- [EXERCISES TO COMPLETE]
- 1) Answer these questions from the wiring glossary:
(a) What does a pull box make easier when it is used in a run of conduit or other raceway?
(b) Beyond which device does a branch circuit extend?
(c) To what does a lighting branch circuit supply energy?
- 2) Quote the wiring glossary word for word, covering everything from "Box, Pull. A" down to "connected lighting fixtures.".

- [EXTRACT PROVIDED]
[Start of section]

Box, Junction (Interior Wiring). A metal box with blank cover for
joining runs of conduit, electrical metallic tubing, wireway, or
raceway and for providing space for connection and branching of
enclosed conductors.
Box, Pull. A metal box with a blank cover which is used in a run of
conduit or other raceway to facilitate pulling in the conductors; it
may also be installed at the end of one or more conduit runs for
distribution of the conductors.
Branch Circuit. That portion of a wiring system extending beyond
the final automatic overload protective device.
Branch Circuit, Appliance. A circuit supplying energy either to permanently
wired appliances or to attachment-plug receptacles such
as appliance or convenience outlets and having no permanently
connected lighting fixtures.
Branch Circuit Distribution Center. A distribution circuit at which
branch circuits are supplied.
Branch Circuit, Lighting. A circuit supplying energy to lighting outlets
only.

[End of section]

- [MATERIAL PROVIDED]
[Start of section]

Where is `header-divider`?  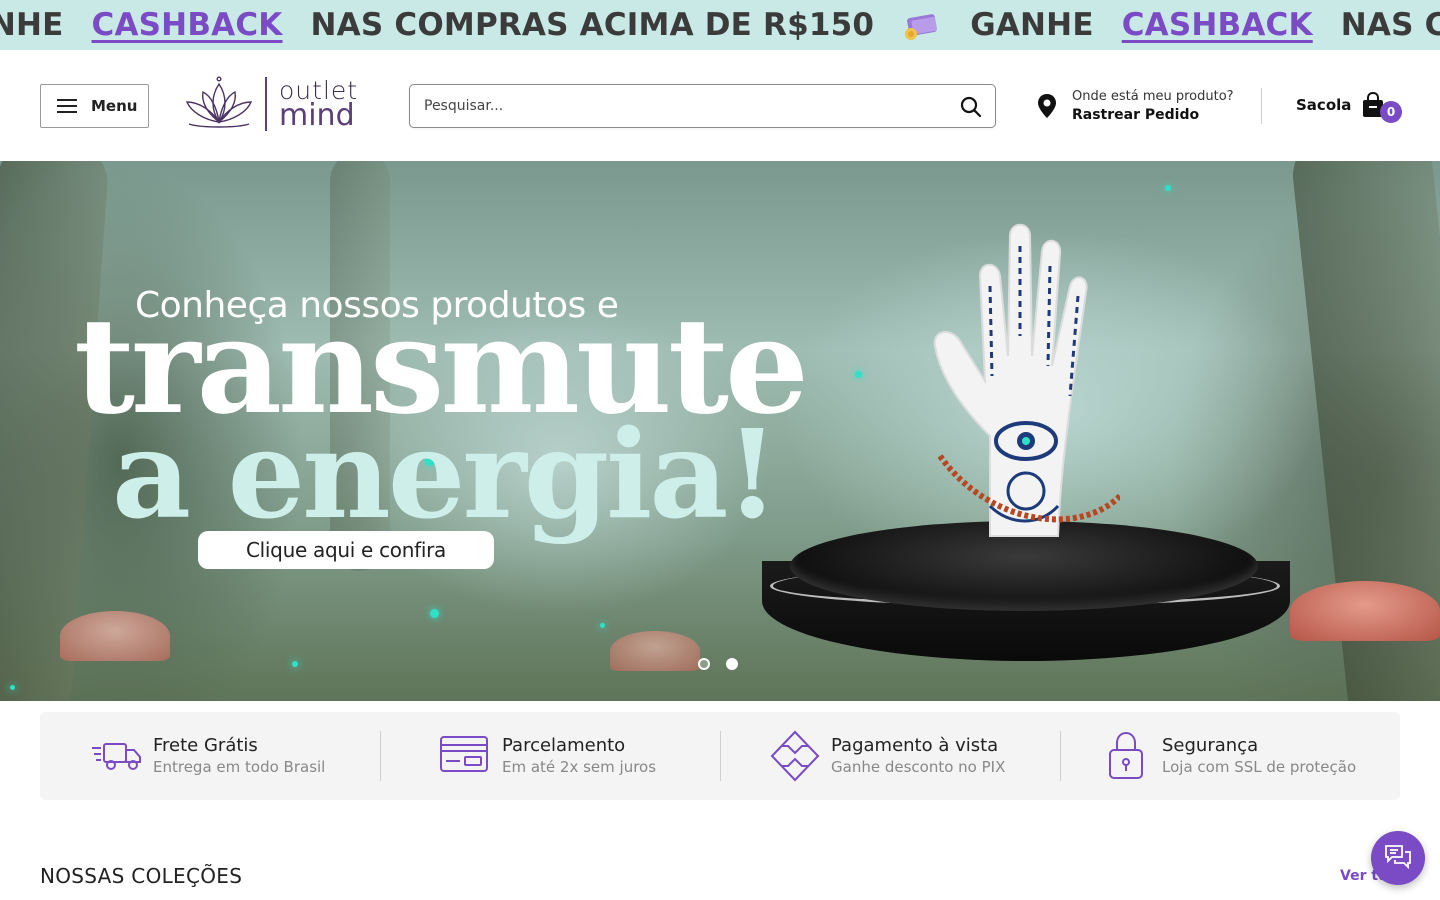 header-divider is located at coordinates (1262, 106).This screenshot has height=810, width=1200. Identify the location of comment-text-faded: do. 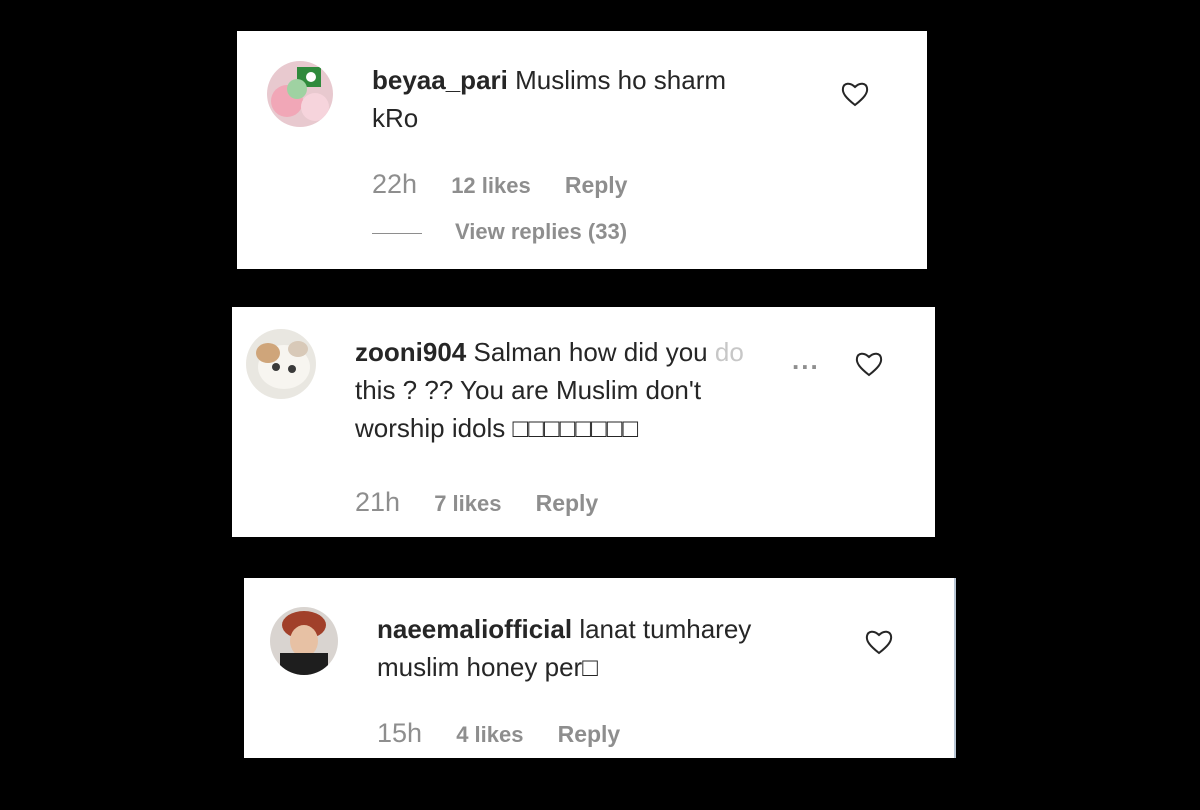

[End of section]
[Start of section]

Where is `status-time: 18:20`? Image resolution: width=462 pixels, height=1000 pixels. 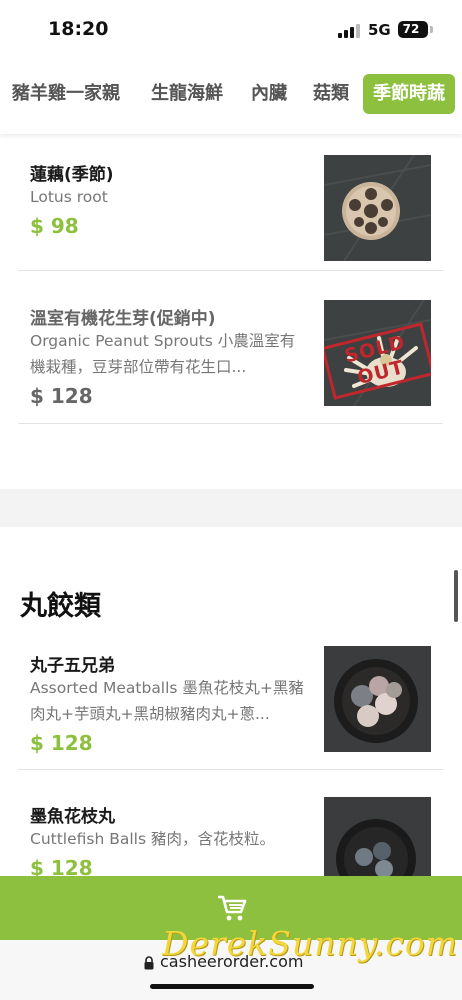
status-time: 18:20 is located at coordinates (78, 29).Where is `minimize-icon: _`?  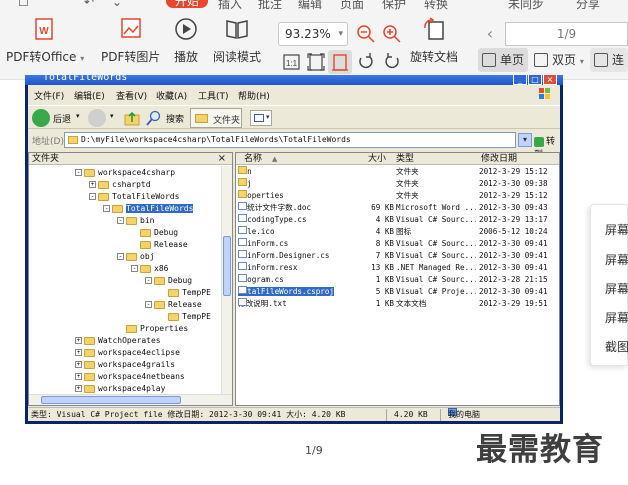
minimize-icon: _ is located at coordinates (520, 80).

[End of section]
[Start of section]

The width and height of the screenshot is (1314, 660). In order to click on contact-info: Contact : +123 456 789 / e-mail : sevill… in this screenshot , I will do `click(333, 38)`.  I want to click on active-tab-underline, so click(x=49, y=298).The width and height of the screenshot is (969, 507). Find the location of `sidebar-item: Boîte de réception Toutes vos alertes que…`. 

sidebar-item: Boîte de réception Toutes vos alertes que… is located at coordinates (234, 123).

[End of section]

- [RESPONSES BY ITEM NUMBER]
- 1)
(a) Pulling in the conductors.
(b) The final automatic overload protective device.
(c) Lighting outlets only.

- 2)
Box, Pull. A metal box with a blank cover which is used in a run of
conduit or other raceway to facilitate pulling in the conductors; it
may also be installed at the end of one or more conduit runs for
distribution of the conductors.
Branch Circuit. That portion of a wiring system extending beyond
the final automatic overload protective device.
Branch Circuit, Appliance. A circuit supplying energy either to permanently
wired appliances or to attachment-plug receptacles such
as appliance or convenience outlets and having no permanently
connected lighting fixtures.